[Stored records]

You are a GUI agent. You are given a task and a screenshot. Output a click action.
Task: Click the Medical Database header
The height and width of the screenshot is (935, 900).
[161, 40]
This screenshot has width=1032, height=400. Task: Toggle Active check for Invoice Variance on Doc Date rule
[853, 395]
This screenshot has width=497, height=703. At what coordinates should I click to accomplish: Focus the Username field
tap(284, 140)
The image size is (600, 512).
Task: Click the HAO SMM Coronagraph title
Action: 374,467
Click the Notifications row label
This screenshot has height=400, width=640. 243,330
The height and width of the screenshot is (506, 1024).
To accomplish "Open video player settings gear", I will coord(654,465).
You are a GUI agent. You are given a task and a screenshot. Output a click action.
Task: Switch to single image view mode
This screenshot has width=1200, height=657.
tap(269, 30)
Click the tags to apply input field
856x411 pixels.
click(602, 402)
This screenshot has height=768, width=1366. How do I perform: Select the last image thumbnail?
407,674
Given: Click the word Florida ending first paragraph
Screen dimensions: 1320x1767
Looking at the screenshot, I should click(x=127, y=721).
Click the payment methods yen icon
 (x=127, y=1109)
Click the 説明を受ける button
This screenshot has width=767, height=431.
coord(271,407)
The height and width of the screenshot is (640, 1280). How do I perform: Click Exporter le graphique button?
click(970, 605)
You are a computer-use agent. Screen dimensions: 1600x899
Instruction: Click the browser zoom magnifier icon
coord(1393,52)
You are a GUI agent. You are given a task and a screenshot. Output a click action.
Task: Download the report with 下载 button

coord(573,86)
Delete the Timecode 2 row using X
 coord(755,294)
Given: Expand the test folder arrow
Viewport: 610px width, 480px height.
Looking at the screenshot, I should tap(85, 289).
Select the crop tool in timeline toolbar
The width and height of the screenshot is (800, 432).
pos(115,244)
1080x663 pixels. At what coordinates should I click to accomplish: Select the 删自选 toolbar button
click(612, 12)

- Exercise -
What is needed is a verbatim copy of every line in the records above from the one containing "This screenshot has width=1032, height=400." down to the one containing "The height and width of the screenshot is (506, 1024).", both included, and nothing more.

- Answer below -
This screenshot has width=1032, height=400. Task: Toggle Active check for Invoice Variance on Doc Date rule
[853, 395]
This screenshot has width=497, height=703. At what coordinates should I click to accomplish: Focus the Username field
tap(284, 140)
The image size is (600, 512).
Task: Click the HAO SMM Coronagraph title
Action: 374,467
Click the Notifications row label
This screenshot has height=400, width=640. 243,330
The height and width of the screenshot is (506, 1024).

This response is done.